Data ULI menunjukkan bahwa investor dari negara-negara Barat telah menginvestasikan sebanyak US$37,87 miliar di real estat Asia-Pasifik pada kuartal kedua tahun 2022, dibandingkan dengan investasi regional sebesar US$21,93 miliar.
Tren tersebut dikuatkan oleh data JLL, yang menunjukkan proporsi investasi dana Barat di real estat Asia-Pasifik telah menyusut dari 16,9 persen pada tahun 2019 menjadi 9,9 persen pada tiga kuartal pertama tahun ini.
“Dinamika yang terjadi di sini lebih disebabkan oleh kurangnya pembelian dana global,” kata Alan Beebe, CEO ULI Asia-Pasifik. “Investor regional lebih percaya pada perekonomian regional, sementara investor global cenderung kembali ke yurisdiksi asal mereka pada saat terjadi tekanan.”
Kenaikan suku bunga telah membuat investor lebih menghindari risiko, katanya.
Sebagian besar bank sentral, termasuk Federal Reserve AS dan Bank Sentral Eropa, baru-baru ini menghentikan kenaikan suku bunga, namun mereka masih cenderung mempertahankan kebijakan moneter ketat setidaknya pada awal tahun depan untuk mencegah harga konsumen kembali memanas.
Jepang, yang berada di peringkat ke-4, menginvestasikan US$2,2 miliar di real estat Asia-Pasifik dalam sembilan bulan hingga September, dua kali lipat dari nilai tertinggi dalam sejarah sebelumnya yaitu US$1 miliar pada tahun 2018.

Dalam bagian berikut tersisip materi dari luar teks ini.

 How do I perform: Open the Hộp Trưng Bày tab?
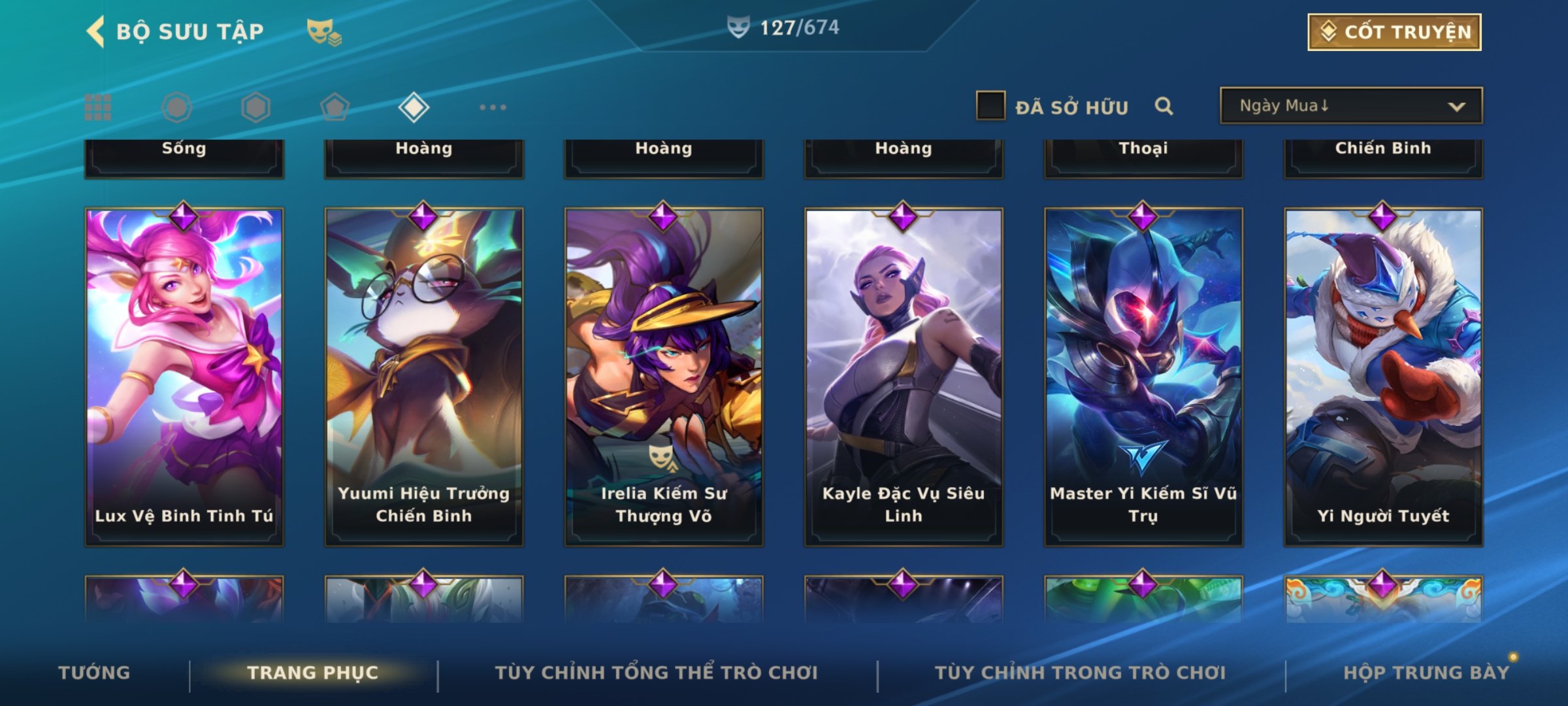click(x=1426, y=673)
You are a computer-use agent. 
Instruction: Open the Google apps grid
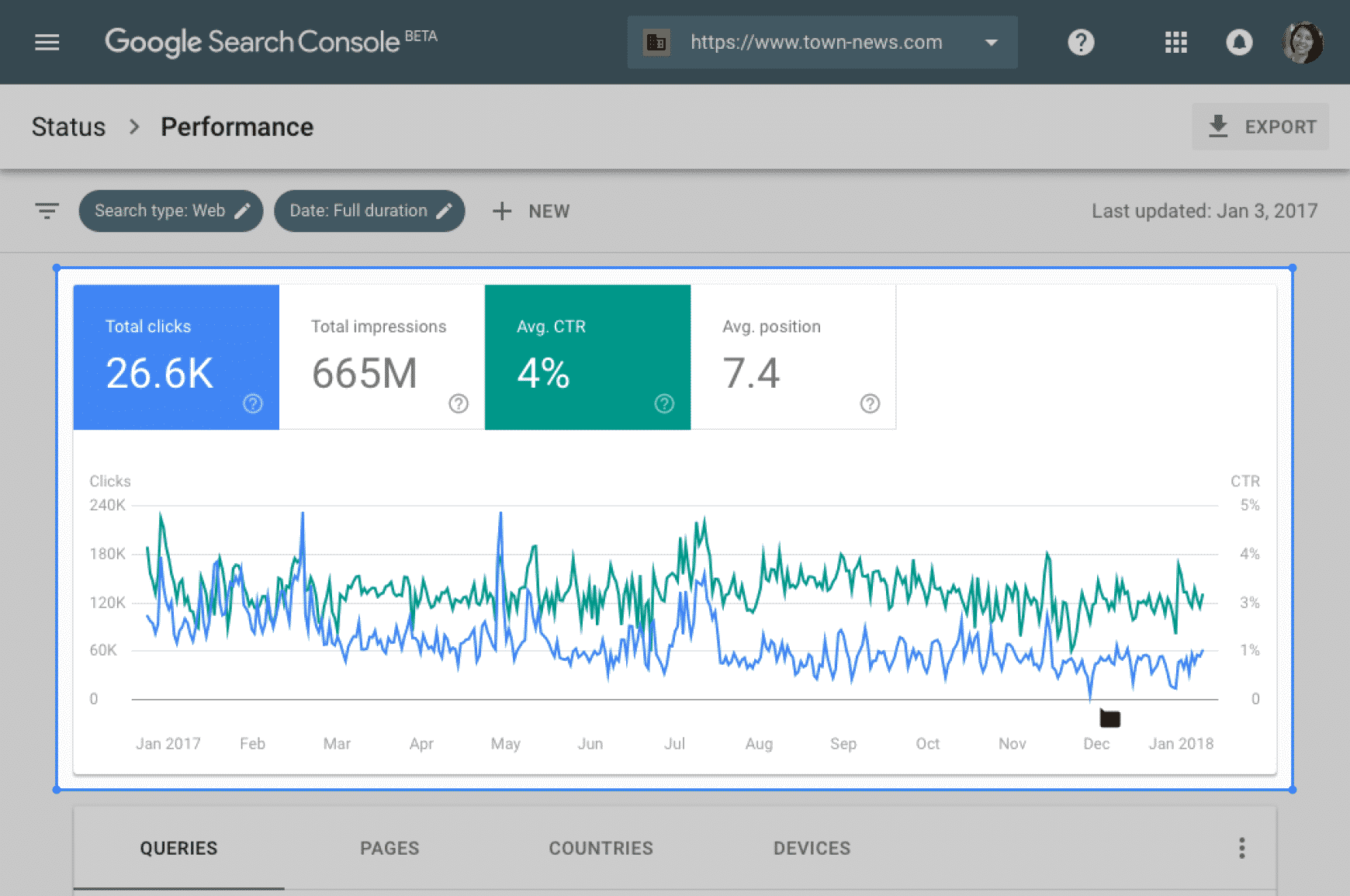click(1175, 42)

“Mereka (investor global) juga tunduk pada persyaratan penyeimbangan kembali portofolio,” kata Beebe. “’Efek penyebut’ akan mewajibkan dana yang memiliki alokasi khusus pada real estat, katakanlah 15 persen, untuk berhenti membeli atau bahkan menjual aset real estat jika turunnya nilai kelas aset lain dalam portofolio mereka, seperti obligasi, menyebabkan real estat terpuruk. menjadi bagian yang sangat besar dari nilai kepemilikan mereka secara keseluruhan.
“Mereka sekarang memiliki ambang pengembalian yang lebih tinggi – karena suku bunga yang lebih tinggi – untuk jenis aset perkantoran dan ritel berskala besar yang biasanya mereka sukai.”
Tahun depan, pola investasi kemungkinan akan meniru tahun 2023 di tengah masih adanya ketidakpastian dalam perekonomian global, kata Beebe.
“Banyak investor menunggu situasi lain melemah sehubungan dengan potensi resesi global sebelum mereka merasa nyaman untuk mengerahkan lebih banyak modal,” katanya.
Namun dalam jangka panjang, modal Barat kemungkinan akan menemukan jalan kembali ke kawasan ini, namun sementara itu para pengelola dana global hanya fokus pada aset-aset di Jepang mengingat tingkat suku bunga yang sangat rendah di negara dengan perekonomian terbesar ketiga di dunia tersebut.
“Kemungkinan akan ada pengembalian ke mean,” katanya.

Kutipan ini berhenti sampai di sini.